## [Exercise inputs]
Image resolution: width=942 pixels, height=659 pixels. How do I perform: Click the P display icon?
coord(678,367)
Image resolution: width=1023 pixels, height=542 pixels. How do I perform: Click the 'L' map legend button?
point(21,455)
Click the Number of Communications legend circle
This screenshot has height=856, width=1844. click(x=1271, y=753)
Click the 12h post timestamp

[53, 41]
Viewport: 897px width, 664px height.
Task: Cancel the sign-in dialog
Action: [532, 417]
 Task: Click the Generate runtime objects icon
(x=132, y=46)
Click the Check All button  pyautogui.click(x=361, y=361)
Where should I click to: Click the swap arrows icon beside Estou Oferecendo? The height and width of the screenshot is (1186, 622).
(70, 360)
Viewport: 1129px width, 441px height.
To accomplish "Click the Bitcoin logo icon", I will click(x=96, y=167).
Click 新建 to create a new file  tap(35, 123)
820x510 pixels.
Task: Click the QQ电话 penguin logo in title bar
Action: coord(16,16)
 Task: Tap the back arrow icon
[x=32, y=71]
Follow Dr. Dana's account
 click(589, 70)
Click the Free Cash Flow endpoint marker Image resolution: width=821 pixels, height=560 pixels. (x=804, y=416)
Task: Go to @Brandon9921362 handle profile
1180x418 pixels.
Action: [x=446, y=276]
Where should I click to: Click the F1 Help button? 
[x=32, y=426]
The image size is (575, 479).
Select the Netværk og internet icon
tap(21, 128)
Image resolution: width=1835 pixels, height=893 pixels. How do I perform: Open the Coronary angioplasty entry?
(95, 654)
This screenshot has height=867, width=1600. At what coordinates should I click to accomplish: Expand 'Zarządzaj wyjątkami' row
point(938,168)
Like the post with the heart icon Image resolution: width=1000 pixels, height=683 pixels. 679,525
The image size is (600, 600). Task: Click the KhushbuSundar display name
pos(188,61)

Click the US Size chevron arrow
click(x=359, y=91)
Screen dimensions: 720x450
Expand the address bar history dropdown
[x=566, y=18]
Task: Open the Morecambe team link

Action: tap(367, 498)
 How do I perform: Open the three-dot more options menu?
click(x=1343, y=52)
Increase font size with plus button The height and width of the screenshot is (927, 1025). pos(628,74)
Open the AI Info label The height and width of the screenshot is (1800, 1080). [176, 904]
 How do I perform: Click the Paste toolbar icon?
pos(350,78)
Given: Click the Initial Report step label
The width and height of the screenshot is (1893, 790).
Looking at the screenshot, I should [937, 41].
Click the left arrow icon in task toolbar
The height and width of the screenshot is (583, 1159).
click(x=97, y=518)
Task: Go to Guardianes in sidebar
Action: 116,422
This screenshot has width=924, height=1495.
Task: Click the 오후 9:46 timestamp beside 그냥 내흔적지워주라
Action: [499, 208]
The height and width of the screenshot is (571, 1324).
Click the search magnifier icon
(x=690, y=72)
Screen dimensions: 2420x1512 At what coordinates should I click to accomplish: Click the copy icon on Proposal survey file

## [Task requirements]
Give back, unchanged, the line that holds "Given: Click the Initial Report step label" along with all lines after it through the last line above.

## [Task response]
Given: Click the Initial Report step label
The width and height of the screenshot is (1893, 790).
Looking at the screenshot, I should [937, 41].
Click the left arrow icon in task toolbar
The height and width of the screenshot is (583, 1159).
click(x=97, y=518)
Task: Go to Guardianes in sidebar
Action: 116,422
This screenshot has width=924, height=1495.
Task: Click the 오후 9:46 timestamp beside 그냥 내흔적지워주라
Action: [499, 208]
The height and width of the screenshot is (571, 1324).
Click the search magnifier icon
(x=690, y=72)
Screen dimensions: 2420x1512 At what coordinates should I click to accomplish: Click the copy icon on Proposal survey file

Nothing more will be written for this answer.